Well, no, that’s not what it means exactly. There’s no such thing (given the premises of the philosophy) as a negligent accident. Negligence is born of freedom and volition, but accidents are not. Since crime is the usurpation of rights, a criminal in his commission forfeits his own. Crime can be found within mere intent alone without any action whatsoever. For example, if a man approaches you and says, “Your money or your life,” you do not have to wait for him to pull out a gun or knife to defend yourself. He has already committed a crime by his threat. As I explained, force that is defensive or retaliatory is ethical, but force that is initial is not. Excessive force is tantamount to initial force inasmuch as more force than necessary is used to restore rights. It is not a matter of crime and punishment, but of crime and restoration with compensation. In other words, the ethical focus is not on the criminal but on the victim. If he steals your car, then he must restore your car and compensate you for every right that you lost while your car was missing. Whatever force is necessary (but no more) is used to see that you are restored. Prison, if necessary, is the means by which he restores you through his labor. But if he kills you, then you cannot be restored no matter how much he labors. Therefore, he forfeits all his rights, and the rest of his life is given over to your estate. Your heirs, in effect, own him.

Okay, I know I said I was done until something substantive came along, but something substantive did.
Substantively freakin’ hilarious.

I say:

"No it wasn’t: he verified the numbers, but his analysis was either nonexistent or identically incompetent. "

Razorsharp rebuts:

He even bolded the quote I was referring to in saying that I couldn’t read. It is to laugh!

Daniel

I think you’re unintentionally committing a fallacy of equivocation, Lib. If you don’t like “accident”, substiutute “car wreck.”

So the question is thus: Do you think newly licensed driver who negligently causes somebody’s death in a car wreck should be subject to exactly the same punishment as somebody who deliberately kills a person by torturing them to death?

No, no equivocation. (For your future reference, I really don’t need links for things like that, but thanks just the same. :)) I think that an accident implies a lack of fault and that negligence implies carelessness.

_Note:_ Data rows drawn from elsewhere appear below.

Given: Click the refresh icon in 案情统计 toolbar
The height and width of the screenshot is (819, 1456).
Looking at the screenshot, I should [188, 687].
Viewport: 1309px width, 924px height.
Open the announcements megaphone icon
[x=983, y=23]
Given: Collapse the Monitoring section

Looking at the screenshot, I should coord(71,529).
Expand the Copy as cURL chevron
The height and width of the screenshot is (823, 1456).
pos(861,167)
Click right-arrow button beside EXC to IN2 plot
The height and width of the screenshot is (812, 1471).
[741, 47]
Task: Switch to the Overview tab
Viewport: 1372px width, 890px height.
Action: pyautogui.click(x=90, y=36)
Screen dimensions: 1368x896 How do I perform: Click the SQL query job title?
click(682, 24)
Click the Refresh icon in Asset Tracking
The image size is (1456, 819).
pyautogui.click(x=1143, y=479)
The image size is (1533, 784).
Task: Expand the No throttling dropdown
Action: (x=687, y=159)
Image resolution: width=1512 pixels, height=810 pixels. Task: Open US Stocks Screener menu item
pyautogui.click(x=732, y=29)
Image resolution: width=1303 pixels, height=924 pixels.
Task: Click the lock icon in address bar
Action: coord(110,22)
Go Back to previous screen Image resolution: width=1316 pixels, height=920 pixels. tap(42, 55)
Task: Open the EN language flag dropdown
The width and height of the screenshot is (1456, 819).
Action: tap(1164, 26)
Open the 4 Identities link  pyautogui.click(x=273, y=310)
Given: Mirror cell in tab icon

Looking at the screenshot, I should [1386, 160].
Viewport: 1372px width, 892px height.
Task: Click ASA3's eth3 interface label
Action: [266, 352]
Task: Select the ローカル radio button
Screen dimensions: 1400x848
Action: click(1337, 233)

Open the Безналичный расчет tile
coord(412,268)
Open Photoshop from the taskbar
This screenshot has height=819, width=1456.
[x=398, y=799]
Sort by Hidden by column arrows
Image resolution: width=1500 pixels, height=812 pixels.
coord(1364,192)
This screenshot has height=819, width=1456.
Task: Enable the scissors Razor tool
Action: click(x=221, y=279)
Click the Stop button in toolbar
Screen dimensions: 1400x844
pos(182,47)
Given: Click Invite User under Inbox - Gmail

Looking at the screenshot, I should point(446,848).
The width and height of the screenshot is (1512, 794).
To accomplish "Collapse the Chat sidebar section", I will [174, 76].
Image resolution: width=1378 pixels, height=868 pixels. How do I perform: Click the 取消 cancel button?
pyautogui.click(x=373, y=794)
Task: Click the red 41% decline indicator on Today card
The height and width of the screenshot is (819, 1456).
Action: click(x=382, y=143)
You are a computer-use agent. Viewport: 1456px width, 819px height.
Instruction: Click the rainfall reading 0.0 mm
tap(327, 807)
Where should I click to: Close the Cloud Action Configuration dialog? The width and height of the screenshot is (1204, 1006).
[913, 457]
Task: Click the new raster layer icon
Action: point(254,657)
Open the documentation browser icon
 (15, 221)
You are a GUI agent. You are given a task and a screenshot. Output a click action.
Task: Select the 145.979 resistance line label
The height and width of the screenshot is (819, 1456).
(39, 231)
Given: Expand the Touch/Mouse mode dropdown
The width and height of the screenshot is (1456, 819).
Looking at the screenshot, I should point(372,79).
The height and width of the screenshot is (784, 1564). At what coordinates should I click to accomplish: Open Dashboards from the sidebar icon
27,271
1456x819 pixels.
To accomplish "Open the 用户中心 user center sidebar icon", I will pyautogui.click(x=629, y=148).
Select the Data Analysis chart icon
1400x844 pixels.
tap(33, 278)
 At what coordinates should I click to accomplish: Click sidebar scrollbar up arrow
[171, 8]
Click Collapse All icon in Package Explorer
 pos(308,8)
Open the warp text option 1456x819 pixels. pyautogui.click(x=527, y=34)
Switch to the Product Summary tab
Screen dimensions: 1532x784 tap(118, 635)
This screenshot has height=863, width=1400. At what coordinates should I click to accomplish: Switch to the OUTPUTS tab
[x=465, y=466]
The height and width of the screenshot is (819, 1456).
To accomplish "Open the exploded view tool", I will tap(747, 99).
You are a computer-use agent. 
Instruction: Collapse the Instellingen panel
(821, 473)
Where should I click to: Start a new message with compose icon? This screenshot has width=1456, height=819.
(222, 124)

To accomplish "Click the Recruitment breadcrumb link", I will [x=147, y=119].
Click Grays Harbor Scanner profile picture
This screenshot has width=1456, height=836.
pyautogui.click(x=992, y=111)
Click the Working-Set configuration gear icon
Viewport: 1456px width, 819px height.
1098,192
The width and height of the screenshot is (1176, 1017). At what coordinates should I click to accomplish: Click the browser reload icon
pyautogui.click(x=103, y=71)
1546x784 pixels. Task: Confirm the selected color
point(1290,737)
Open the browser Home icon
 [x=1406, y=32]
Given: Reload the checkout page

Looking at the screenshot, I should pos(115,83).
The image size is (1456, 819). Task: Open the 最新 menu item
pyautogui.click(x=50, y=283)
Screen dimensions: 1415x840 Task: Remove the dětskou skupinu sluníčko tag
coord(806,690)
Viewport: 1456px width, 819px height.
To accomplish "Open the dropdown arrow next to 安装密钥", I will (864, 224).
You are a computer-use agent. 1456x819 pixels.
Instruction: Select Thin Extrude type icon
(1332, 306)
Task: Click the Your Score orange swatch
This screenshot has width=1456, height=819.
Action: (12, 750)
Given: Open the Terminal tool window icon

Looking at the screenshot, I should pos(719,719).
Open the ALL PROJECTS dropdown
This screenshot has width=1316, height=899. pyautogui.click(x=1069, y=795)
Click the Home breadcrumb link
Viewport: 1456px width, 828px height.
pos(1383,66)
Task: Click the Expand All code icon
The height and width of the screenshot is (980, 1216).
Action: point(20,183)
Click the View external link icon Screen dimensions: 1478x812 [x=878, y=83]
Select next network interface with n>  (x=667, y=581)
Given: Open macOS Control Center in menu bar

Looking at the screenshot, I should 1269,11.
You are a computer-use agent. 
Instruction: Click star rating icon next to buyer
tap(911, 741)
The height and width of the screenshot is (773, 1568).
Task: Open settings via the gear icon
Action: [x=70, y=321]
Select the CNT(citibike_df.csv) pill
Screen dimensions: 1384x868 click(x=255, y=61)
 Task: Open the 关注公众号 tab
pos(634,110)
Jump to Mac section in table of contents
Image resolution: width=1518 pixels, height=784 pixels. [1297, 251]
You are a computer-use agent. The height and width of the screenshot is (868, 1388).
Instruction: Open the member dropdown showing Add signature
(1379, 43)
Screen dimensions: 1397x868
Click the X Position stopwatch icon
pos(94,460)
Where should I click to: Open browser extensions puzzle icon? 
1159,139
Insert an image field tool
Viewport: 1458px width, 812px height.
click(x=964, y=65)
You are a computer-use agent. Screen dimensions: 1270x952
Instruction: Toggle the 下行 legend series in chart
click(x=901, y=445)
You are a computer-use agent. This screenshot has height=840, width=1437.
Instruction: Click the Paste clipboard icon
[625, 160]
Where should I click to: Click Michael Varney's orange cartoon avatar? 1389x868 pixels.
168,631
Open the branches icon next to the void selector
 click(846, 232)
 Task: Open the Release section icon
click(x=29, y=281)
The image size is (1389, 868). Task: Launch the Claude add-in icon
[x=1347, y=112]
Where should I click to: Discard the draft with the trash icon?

You can freely choose to be careful. I think I’ve explained the premises and theory sufficiently that you can apply them to any arbitrary event, including a car wreck. Do you recall what I said about freedom and volition? If the driver’s free choice resulted in the car wreck, then he owes the victim’s estate what he took: life. Just because the torturer was evil, that is not a matter for the state, but a matter for his God or conscience. Government should secure rights. Let God or conscience deal with good and evil.

This ignores degree, doesn’t it? You can choose to be arbitrarily careful, anywhere along a continuum of choices that affect the probability of harming someone in extremely complex ways. How do you define negligence, and how do you say when it’s become sufficient to stop being an accident and start being a straight-out crime? To the extent that anyone chooses to drive at all, they’re probably increasing quite significantly the chances that their actions will result in a death - is that negligence?

And I think the evil motives or otherwise of a criminal do have significance - as Daniel points out it indicates an increased probability that the criminal will re-offend. At some point it becomes rational to restrict such a person from the general population for the greater good, I would have thought. Would a libertarian system not take such considerations into account?

Shodan, I think anybody who knows anything about science or logic or statistics could tell you that this single isolated case doesn’t prove a damned thing about bias in the media. Just because Razorsharp happened to be right in this instance about the attackers being black doesn’t mean that his assumptions weren’t faulty.

For instance, his assertion that we can “safely assume” that all failure to mention race means that the attackers involved were Black. As a general rule, I don’t think this is a safe assumption to make.